**YOUR INSTRUCTIONS**
Starting at the top line and ending at the last, restate the records exactly.

**DATASET EXCERPTS**
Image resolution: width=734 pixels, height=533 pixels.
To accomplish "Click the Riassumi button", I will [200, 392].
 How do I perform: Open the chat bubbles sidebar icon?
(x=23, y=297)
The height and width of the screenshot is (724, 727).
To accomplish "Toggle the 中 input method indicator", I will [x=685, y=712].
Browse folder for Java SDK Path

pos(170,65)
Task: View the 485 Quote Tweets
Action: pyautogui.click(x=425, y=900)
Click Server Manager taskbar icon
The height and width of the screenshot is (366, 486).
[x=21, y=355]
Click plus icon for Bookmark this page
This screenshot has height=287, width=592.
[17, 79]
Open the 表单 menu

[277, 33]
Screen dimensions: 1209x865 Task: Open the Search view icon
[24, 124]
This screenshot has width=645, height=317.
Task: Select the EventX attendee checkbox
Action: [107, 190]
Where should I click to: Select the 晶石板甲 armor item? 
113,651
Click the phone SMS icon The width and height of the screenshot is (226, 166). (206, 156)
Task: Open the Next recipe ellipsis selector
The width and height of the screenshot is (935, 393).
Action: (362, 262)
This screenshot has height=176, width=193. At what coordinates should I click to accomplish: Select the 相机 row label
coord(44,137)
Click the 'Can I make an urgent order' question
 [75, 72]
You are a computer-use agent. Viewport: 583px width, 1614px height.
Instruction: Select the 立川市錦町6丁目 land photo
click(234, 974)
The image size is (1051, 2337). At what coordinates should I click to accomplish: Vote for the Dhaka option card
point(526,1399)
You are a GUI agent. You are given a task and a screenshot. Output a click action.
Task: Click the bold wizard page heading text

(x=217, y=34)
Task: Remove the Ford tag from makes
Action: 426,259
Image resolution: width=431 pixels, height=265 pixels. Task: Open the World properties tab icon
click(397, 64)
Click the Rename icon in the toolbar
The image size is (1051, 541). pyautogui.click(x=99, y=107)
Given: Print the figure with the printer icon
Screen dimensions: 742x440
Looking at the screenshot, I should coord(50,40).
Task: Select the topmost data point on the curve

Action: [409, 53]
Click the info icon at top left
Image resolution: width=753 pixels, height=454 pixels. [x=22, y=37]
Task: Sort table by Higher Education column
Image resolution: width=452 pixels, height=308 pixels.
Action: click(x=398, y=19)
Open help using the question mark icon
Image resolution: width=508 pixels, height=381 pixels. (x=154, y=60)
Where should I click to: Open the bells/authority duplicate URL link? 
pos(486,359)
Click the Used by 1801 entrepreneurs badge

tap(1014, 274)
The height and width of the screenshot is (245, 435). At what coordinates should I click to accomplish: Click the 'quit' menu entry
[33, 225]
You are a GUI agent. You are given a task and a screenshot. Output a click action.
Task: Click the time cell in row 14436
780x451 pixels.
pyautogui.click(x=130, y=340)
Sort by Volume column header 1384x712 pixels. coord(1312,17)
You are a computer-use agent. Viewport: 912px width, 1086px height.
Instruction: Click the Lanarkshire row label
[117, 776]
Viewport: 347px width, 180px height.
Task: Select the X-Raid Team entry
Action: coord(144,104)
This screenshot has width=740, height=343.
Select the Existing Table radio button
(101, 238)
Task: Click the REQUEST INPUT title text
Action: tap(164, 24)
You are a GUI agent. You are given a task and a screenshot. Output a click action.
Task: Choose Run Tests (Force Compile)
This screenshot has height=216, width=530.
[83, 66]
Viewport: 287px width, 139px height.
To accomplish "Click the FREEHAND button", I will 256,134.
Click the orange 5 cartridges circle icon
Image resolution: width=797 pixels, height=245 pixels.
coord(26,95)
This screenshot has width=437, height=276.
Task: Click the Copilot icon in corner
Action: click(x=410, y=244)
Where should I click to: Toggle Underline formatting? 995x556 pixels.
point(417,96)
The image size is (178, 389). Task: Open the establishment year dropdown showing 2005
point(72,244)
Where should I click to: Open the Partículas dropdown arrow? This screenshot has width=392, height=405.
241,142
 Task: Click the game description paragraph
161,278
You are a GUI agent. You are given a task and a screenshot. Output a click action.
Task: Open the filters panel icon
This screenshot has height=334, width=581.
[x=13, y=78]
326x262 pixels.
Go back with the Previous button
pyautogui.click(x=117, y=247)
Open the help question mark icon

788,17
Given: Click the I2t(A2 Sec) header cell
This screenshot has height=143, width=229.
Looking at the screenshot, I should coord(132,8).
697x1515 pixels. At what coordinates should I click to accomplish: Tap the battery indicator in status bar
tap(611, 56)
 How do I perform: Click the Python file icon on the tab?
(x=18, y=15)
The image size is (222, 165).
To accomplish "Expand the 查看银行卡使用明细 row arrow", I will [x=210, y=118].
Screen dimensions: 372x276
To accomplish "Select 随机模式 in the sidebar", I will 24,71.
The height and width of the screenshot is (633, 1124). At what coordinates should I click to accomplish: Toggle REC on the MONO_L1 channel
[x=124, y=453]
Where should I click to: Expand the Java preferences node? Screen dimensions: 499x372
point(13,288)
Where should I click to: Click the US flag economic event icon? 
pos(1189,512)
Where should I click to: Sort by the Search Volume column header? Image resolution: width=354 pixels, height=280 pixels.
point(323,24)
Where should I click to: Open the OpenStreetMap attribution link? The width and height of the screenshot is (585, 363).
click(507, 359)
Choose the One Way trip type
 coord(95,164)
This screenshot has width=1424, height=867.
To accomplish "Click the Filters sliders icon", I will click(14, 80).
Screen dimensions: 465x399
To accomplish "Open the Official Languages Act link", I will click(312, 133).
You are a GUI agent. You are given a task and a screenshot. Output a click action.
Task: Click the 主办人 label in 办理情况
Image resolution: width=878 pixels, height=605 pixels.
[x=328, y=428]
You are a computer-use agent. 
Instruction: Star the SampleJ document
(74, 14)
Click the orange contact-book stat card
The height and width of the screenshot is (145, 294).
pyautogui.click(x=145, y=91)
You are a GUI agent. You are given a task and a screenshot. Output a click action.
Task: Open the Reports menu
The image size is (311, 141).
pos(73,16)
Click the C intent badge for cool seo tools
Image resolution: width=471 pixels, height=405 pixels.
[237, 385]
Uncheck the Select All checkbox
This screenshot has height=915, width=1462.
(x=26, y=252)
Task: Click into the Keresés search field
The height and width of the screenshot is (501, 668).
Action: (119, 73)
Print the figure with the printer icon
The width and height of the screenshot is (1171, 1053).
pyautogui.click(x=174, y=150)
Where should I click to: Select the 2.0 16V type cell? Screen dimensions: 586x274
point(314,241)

**SOLUTION TO THE EXERCISE**
Image resolution: width=734 pixels, height=533 pixels.
To accomplish "Click the Riassumi button", I will [200, 392].
 How do I perform: Open the chat bubbles sidebar icon?
(x=23, y=297)
The height and width of the screenshot is (724, 727).
To accomplish "Toggle the 中 input method indicator", I will [x=685, y=712].
Browse folder for Java SDK Path

pos(170,65)
Task: View the 485 Quote Tweets
Action: pyautogui.click(x=425, y=900)
Click Server Manager taskbar icon
The height and width of the screenshot is (366, 486).
[x=21, y=355]
Click plus icon for Bookmark this page
This screenshot has height=287, width=592.
[17, 79]
Open the 表单 menu

[277, 33]
Screen dimensions: 1209x865 Task: Open the Search view icon
[24, 124]
This screenshot has width=645, height=317.
Task: Select the EventX attendee checkbox
Action: [107, 190]
Where should I click to: Select the 晶石板甲 armor item? 
113,651
Click the phone SMS icon The width and height of the screenshot is (226, 166). (206, 156)
Task: Open the Next recipe ellipsis selector
The width and height of the screenshot is (935, 393).
Action: (362, 262)
This screenshot has height=176, width=193. At what coordinates should I click to accomplish: Select the 相机 row label
coord(44,137)
Click the 'Can I make an urgent order' question
 [75, 72]
You are a computer-use agent. Viewport: 583px width, 1614px height.
Instruction: Select the 立川市錦町6丁目 land photo
click(234, 974)
The image size is (1051, 2337). At what coordinates should I click to accomplish: Vote for the Dhaka option card
point(526,1399)
You are a GUI agent. You are given a task and a screenshot. Output a click action.
Task: Click the bold wizard page heading text

(x=217, y=34)
Task: Remove the Ford tag from makes
Action: 426,259
Image resolution: width=431 pixels, height=265 pixels. Task: Open the World properties tab icon
click(397, 64)
Click the Rename icon in the toolbar
The image size is (1051, 541). pyautogui.click(x=99, y=107)
Given: Print the figure with the printer icon
Screen dimensions: 742x440
Looking at the screenshot, I should coord(50,40).
Task: Select the topmost data point on the curve

Action: [409, 53]
Click the info icon at top left
Image resolution: width=753 pixels, height=454 pixels. [x=22, y=37]
Task: Sort table by Higher Education column
Image resolution: width=452 pixels, height=308 pixels.
Action: click(x=398, y=19)
Open help using the question mark icon
Image resolution: width=508 pixels, height=381 pixels. (x=154, y=60)
Where should I click to: Open the bells/authority duplicate URL link? 
pos(486,359)
Click the Used by 1801 entrepreneurs badge

tap(1014, 274)
The height and width of the screenshot is (245, 435). At what coordinates should I click to accomplish: Click the 'quit' menu entry
[33, 225]
You are a GUI agent. You are given a task and a screenshot. Output a click action.
Task: Click the time cell in row 14436
780x451 pixels.
pyautogui.click(x=130, y=340)
Sort by Volume column header 1384x712 pixels. coord(1312,17)
You are a computer-use agent. Viewport: 912px width, 1086px height.
Instruction: Click the Lanarkshire row label
[117, 776]
Viewport: 347px width, 180px height.
Task: Select the X-Raid Team entry
Action: coord(144,104)
This screenshot has width=740, height=343.
Select the Existing Table radio button
(101, 238)
Task: Click the REQUEST INPUT title text
Action: tap(164, 24)
You are a GUI agent. You are given a task and a screenshot. Output a click action.
Task: Choose Run Tests (Force Compile)
This screenshot has height=216, width=530.
[83, 66]
Viewport: 287px width, 139px height.
To accomplish "Click the FREEHAND button", I will 256,134.
Click the orange 5 cartridges circle icon
Image resolution: width=797 pixels, height=245 pixels.
coord(26,95)
This screenshot has width=437, height=276.
Task: Click the Copilot icon in corner
Action: click(x=410, y=244)
Where should I click to: Toggle Underline formatting? 995x556 pixels.
point(417,96)
The image size is (178, 389). Task: Open the establishment year dropdown showing 2005
point(72,244)
Where should I click to: Open the Partículas dropdown arrow? This screenshot has width=392, height=405.
241,142
 Task: Click the game description paragraph
161,278
You are a GUI agent. You are given a task and a screenshot. Output a click action.
Task: Open the filters panel icon
This screenshot has height=334, width=581.
[x=13, y=78]
326x262 pixels.
Go back with the Previous button
pyautogui.click(x=117, y=247)
Open the help question mark icon

788,17
Given: Click the I2t(A2 Sec) header cell
This screenshot has height=143, width=229.
Looking at the screenshot, I should coord(132,8).
697x1515 pixels. At what coordinates should I click to accomplish: Tap the battery indicator in status bar
tap(611, 56)
 How do I perform: Click the Python file icon on the tab?
(x=18, y=15)
The image size is (222, 165).
To accomplish "Expand the 查看银行卡使用明细 row arrow", I will [x=210, y=118].
Screen dimensions: 372x276
To accomplish "Select 随机模式 in the sidebar", I will 24,71.
The height and width of the screenshot is (633, 1124). At what coordinates should I click to accomplish: Toggle REC on the MONO_L1 channel
[x=124, y=453]
Where should I click to: Expand the Java preferences node? Screen dimensions: 499x372
point(13,288)
Where should I click to: Click the US flag economic event icon? 
pos(1189,512)
Where should I click to: Sort by the Search Volume column header? Image resolution: width=354 pixels, height=280 pixels.
point(323,24)
Where should I click to: Open the OpenStreetMap attribution link? The width and height of the screenshot is (585, 363).
click(507, 359)
Choose the One Way trip type
 coord(95,164)
This screenshot has width=1424, height=867.
To accomplish "Click the Filters sliders icon", I will click(14, 80).
Screen dimensions: 465x399
To accomplish "Open the Official Languages Act link", I will click(312, 133).
You are a GUI agent. You are given a task and a screenshot. Output a click action.
Task: Click the 主办人 label in 办理情况
Image resolution: width=878 pixels, height=605 pixels.
[x=328, y=428]
You are a computer-use agent. 
Instruction: Star the SampleJ document
(74, 14)
Click the orange contact-book stat card
The height and width of the screenshot is (145, 294).
pyautogui.click(x=145, y=91)
You are a GUI agent. You are given a task and a screenshot. Output a click action.
Task: Open the Reports menu
The image size is (311, 141).
pos(73,16)
Click the C intent badge for cool seo tools
Image resolution: width=471 pixels, height=405 pixels.
[237, 385]
Uncheck the Select All checkbox
This screenshot has height=915, width=1462.
(x=26, y=252)
Task: Click into the Keresés search field
The height and width of the screenshot is (501, 668).
Action: (119, 73)
Print the figure with the printer icon
The width and height of the screenshot is (1171, 1053).
pyautogui.click(x=174, y=150)
Where should I click to: Select the 2.0 16V type cell? Screen dimensions: 586x274
point(314,241)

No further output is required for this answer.